NYU School of Law Analyzes, Supports Net Neutrality Policy
In 2010, the Institute for Policy Integrity at the New York University School of Law released a report titled Free to Invest: The Economic Benefits of Preserving Net Neutrality. The report, authored by Inimai Chettiar and J. Scott Holladay, is a great resource - substantial and very digestible - on what net neutrality really is, how it is (or is not) regulated, and the economic possibilities policy makers must consider when moving ahead.
The Institute looks at the economic relationships between content providers, ISPs, and consumers. In addition to the current economic structure, the report examines possible alternate pricing models that are contrary to our current net neutrality policies. We have extracted just a few excerpts and encourage you to get the full report.
There are five main findings that are examined in depth:
Internet Market Failure: The report explains how ISPs lose potential dollars under today's market structure. There is ample motivation for them to find a way to charge content providers based on delivery, and open up a whole new market far beyond our net neutrality policy.

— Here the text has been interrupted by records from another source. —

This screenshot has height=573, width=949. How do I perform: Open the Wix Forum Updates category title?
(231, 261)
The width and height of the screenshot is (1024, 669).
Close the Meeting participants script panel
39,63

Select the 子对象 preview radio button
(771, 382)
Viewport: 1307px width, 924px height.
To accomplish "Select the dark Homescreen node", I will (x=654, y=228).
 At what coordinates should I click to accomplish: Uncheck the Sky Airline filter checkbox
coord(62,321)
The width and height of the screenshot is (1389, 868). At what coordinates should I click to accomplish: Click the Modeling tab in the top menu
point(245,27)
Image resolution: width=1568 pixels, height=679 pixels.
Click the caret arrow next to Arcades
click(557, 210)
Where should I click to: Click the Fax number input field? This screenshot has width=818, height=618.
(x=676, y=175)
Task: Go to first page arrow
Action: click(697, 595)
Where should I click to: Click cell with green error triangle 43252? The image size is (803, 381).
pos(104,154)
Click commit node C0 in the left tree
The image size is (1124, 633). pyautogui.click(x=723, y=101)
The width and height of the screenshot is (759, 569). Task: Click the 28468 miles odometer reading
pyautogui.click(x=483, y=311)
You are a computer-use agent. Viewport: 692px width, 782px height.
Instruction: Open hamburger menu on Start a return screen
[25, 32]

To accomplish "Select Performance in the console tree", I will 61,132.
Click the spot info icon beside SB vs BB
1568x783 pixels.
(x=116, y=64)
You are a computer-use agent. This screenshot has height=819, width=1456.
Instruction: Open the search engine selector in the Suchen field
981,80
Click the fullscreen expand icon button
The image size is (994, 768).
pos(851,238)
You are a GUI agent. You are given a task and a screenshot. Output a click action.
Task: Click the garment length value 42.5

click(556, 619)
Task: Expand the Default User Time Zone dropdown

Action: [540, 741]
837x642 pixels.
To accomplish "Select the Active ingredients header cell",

The FCC’s nondiscrimination rule would prohibit an ISP from treating any content, application, or service in a “discriminatory” manner, subject to reasonable network management. This clearly bans pure price discrimination (charging different content providers different prices to access their subscribers). The regulation also bans ISPs from offering content providers a “take it or leave it” offer on access to their users. For example, an ISP like Verizon could not charge a website of a company like The New York Times a certain price for access to its subscribers by threatening to block the website from its network and therefore from its Internet subscribers.
Smart Policy Can Help: The authors of the report stress how the Internet must be viewed as a two pronged market - infrastructure to deliver the content and the content itself - and how both are equally important. Effective policy must recognize the delicacy of that balance.